Verso una montagna leggera, leggerissima
Rendere la montagna vivibile e accessibile operando con il minor impatto possibile richiede infrastrutture pensate in chiave sostenibile. Servono soluzioni che incentivino una mobilità dolce, come percorsi ciclopedonali, greenway e ciclovie, integrate con una rete ferroviaria efficiente e trasporti collettivi accessibili e capillari.
Infrastrutture non solo per i turisti, ma realtà al servizio delle comunità locali, in grado di connettere territori e persone. Una strategia che consente di ridurre sensibilmente le emissioni di CO₂, considerando che i trasporti turistici rappresentano circa il 75% delle emissioni complessive del settore.
Dagli interventi di “Montagna leggera, leggerissima”, convegno tenutosi mercoledì 9 aprile 2025 presso la sede UNIMONT a Edolo, emerge una forma di turismo leggero e consapevole. Un viaggiare mosso dal desiderio di conoscere i luoghi in profondità e di entrare in relazione con le persone che, in questi contesti spesso considerati marginali, hanno scelto di costruire i propri progetti di vita. Un turismo che riconosce e valorizza chi si prende cura del territorio, custodendone l’identità, le storie e le specificità locali.
È una pratica di viaggio attenta, che si interroga sull’impatto delle proprie scelte e che abbraccia una visione di sostenibilità ampia: non solo ambientale, ma anche sociale, culturale ed economica, in un rispettoso equilibrio tra abitanti, visitatori e paesaggi.
Parlando di turismo in montagna è tuttavia inevitabile osservare le stazioni sciistiche i cui fasti del passato non sono, oramai, che un lontano ricordo.
Tra le proposte di recupero e rivitalizzazione delle strutture abbandonate spicca Memorie di ferro di Lucio Bosio, un progetto di artigianato nato con l’obiettivo di restituire senso e dignità a ciò che sembrava destinato all’oblio.
“Io sono un artigiano della memoria”, afferma Bosio, filosofo ed educatore prima ancora che artigiano, che da anni lavora per salvare ciò che resta degli impianti sciistici dismessi, non solo come oggetti, ma come custodi di storie collettive.

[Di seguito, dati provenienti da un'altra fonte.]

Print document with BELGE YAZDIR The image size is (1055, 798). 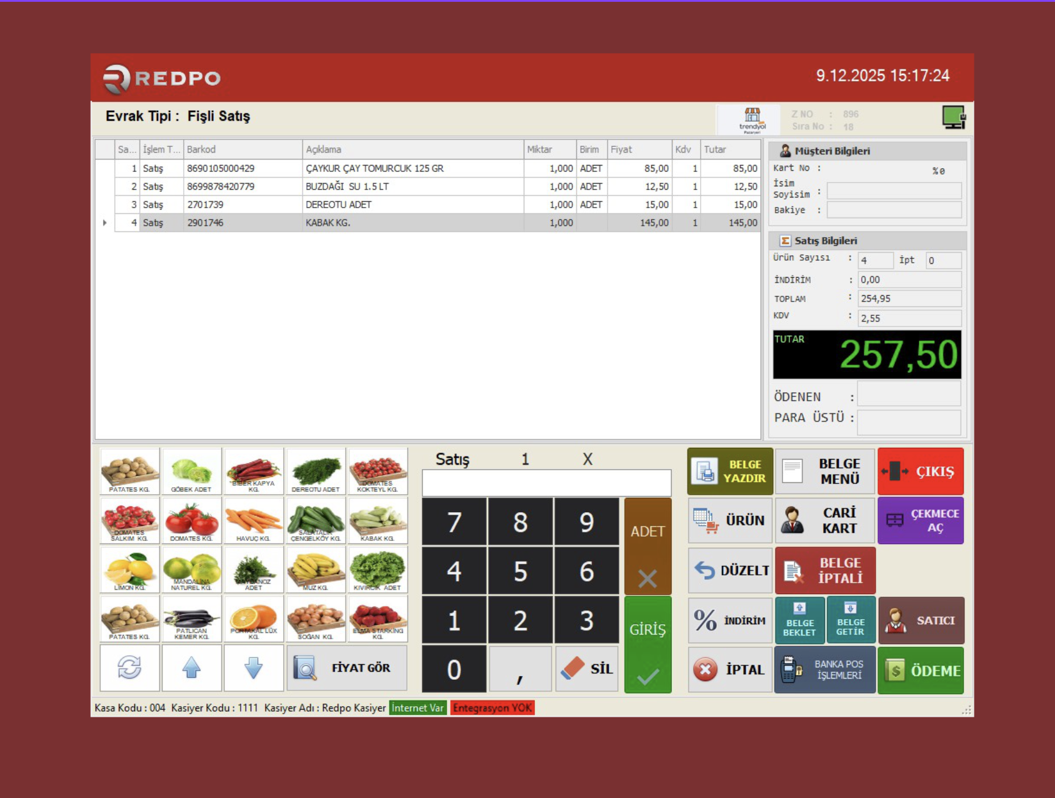click(730, 472)
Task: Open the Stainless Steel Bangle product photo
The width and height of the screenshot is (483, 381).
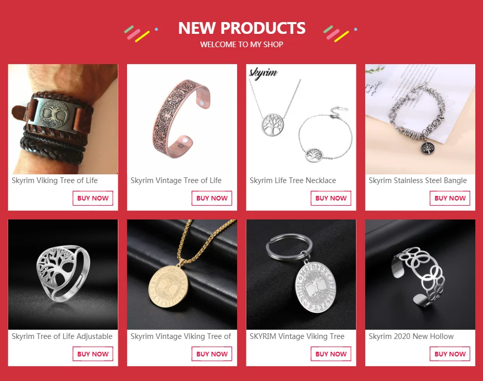Action: point(420,119)
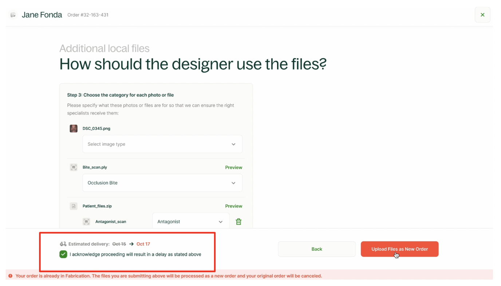
Task: Click the order number #32-163-431
Action: click(x=88, y=15)
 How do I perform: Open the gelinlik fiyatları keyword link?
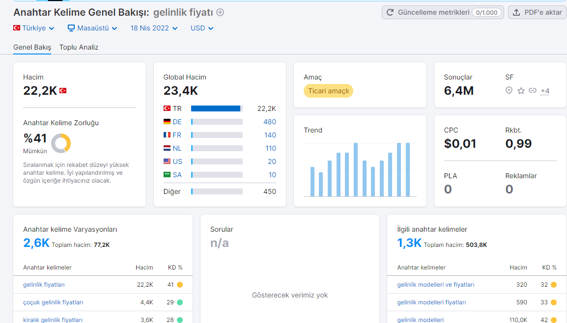pyautogui.click(x=44, y=285)
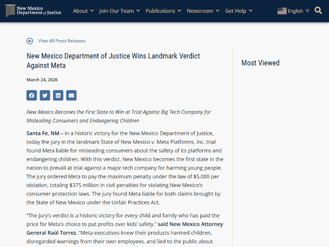This screenshot has width=329, height=247.
Task: Click the back arrow circle icon
Action: pyautogui.click(x=29, y=41)
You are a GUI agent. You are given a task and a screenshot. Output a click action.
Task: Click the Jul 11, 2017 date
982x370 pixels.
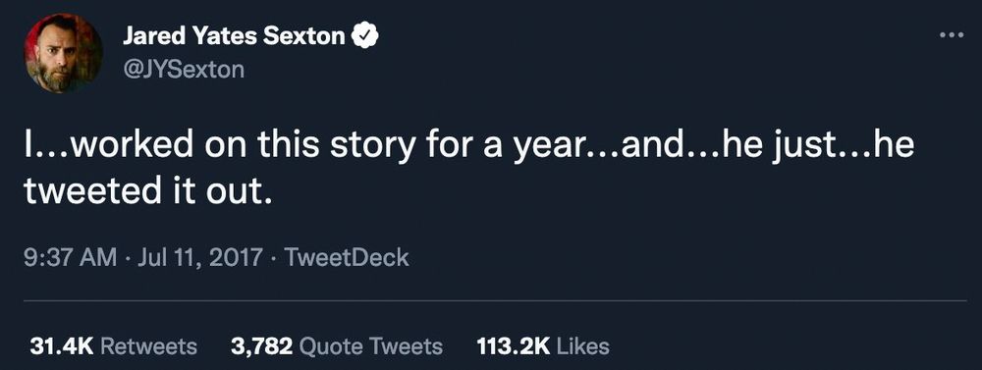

Il progetto si concentra in particolare sul traliccio della sciovia: struttura ingombrante, massiccia, apparentemente inerte, che tuttavia attraversa immobile i decenni e, proprio per questo, conserva e restituisce memoria.
Come può un oggetto così pesante tornare all’improvviso a funzionare? È questa la domanda da cui prende forma l’esperienza artigianale di Bosio, che attraverso la cura manuale e la narrazione restituisce nuova vita ai frammenti di un paesaggio umano e montano che non vuole essere dimenticato.
Dimenticare è infatti un antico vezzo umano. Una brutta abitudine che si manifesta anche nel mancato riconoscimento – quando si ripensano gli spazi – del ruolo della vegetazione.
L’architetto Attilio Cristini ha sollevato una questione tanto sottile quanto urgente: il rischio di un crescente analfabetismo nell’uso del verde come risorsa progettuale. Attraverso esempi concreti, Cristini ha invece invitato a considerare il verde non solo come elemento decorativo o funzionale, ma come vero e proprio patrimonio, capace di orientare e arricchire la progettazione stessa.
Provocatoriamente, ha ricordato come la prima scuola sia probabilmente nata proprio sotto un albero, sottolineando così il valore originario e relazionale della natura. Il verde, in questa visione, diventa un elemento dialogante, capace di connettere l’architettura al contesto, evitando che essa risulti estranea o imposta.
Le piante, ha rimarcato Cristini, influenzano i cromatismi, modificano la percezione degli spazi e spesso condividono con l’architettura affinità di forma e struttura. Un invito, dunque, a riscoprire il linguaggio del verde, a leggerlo, interpretarlo e integrarlo come parte viva e consapevole del progetto.